Put everything in its place
When you cook, particularly if you cook often, you likely don't get out one ingredient and put it in the pan, then get out another ingredient, use part of it and put the rest away, and then get out another ingredient to add to the pan. You probably get out everything you need, and then commence. (It's called "mise en place," a French phrase that roughly translates to “everything in its place.”) Cooking is easier if you have everything in its place before you begin.
Lots of other tasks are easier when you practice mise en place - doing your taxes, wrapping a gift, changing the oil, making a craft, paying your bills, studying for a test....
Why is this so much better?
It allows you to then fully concentrate on the task instead of consistently stepping away from it to get something else.
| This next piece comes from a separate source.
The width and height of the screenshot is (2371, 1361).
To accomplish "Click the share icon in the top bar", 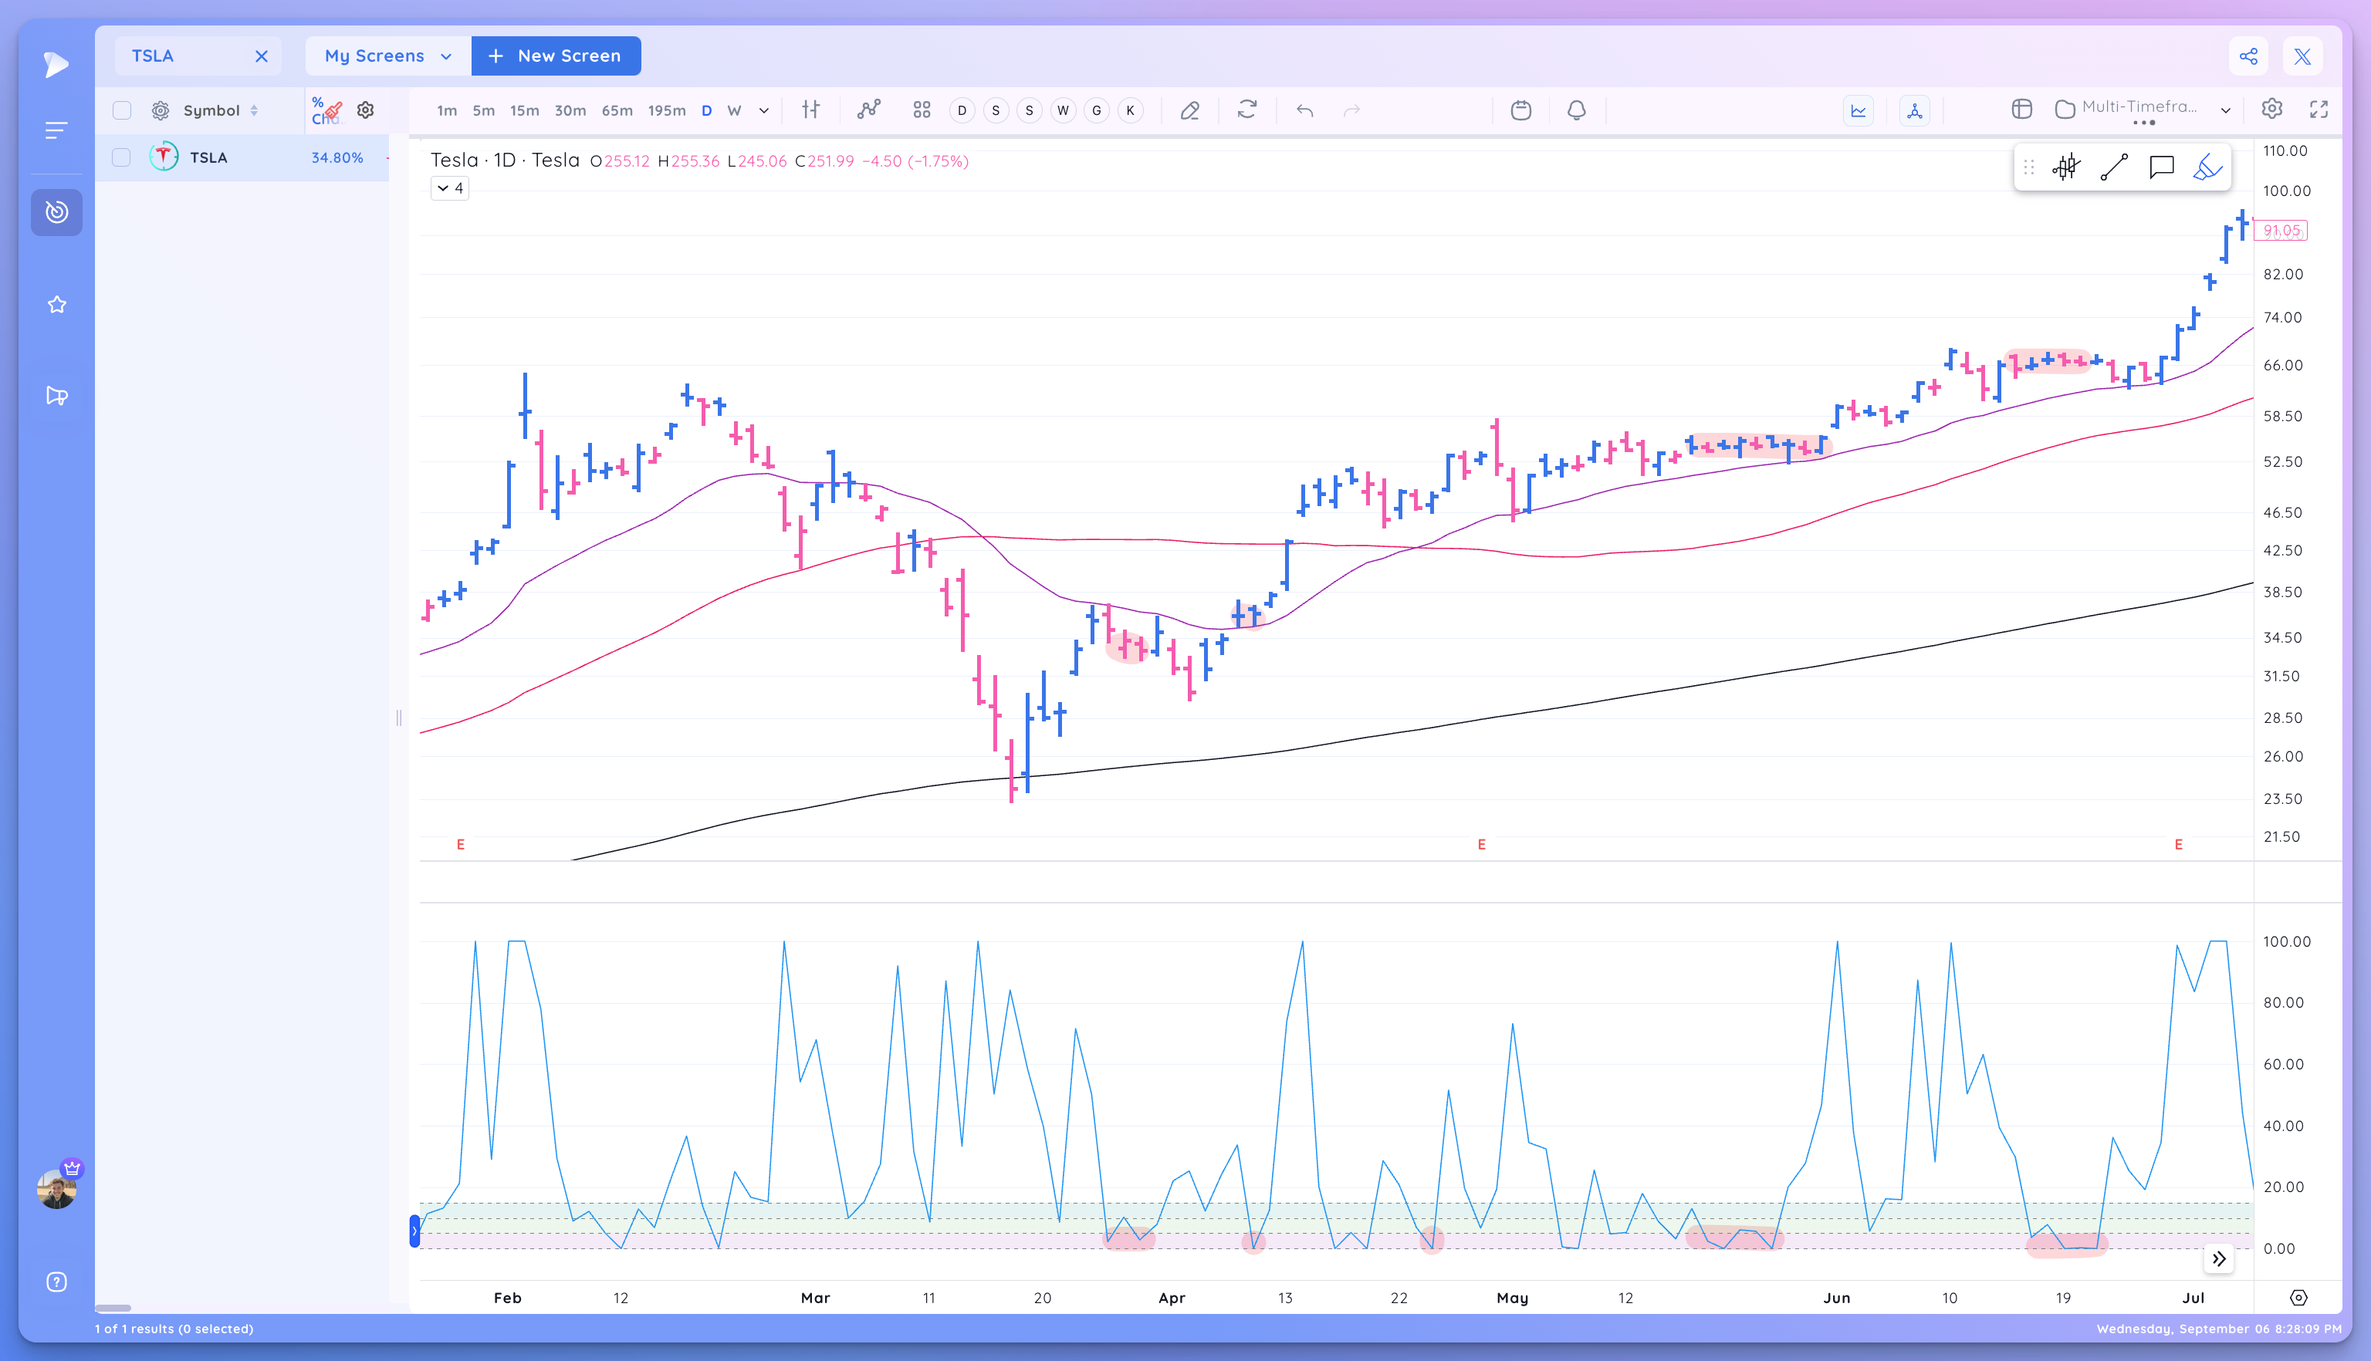I will [2249, 56].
This also minimizes the risk of error.
Not having to step away from the task also minimizes distractions. (Which reminds me, when you are putting everything in its place, make sure you don't have items you don't need, such as your phone or other distractions.)
You'll feel a sense of accomplishment that you've been able to start and finish a task in a relatively short time.
When you start thinking about mise en place, you may find you need to change where you store some items. If you are walking from one end to the kitchen to the other to get items you often use together when you bake, can you move one item so it's closer to the others? Would it be helpful to buy an extra roll of tape and a pair of scissors to keep with your wrapping paper? Do you have a folder with all your tax paperwork?
If it's impractical to store items in the same place, consider a small checklist so you can be sure to get everything before you begin. This is why recipes are helpful - they list all the ingredients before they list the steps. I've done this with my taxes, listing W-2s, business receipts, mortgage paperwork, bank statements, charitable giving records, and so on.
About to begin? Put everything in its place first.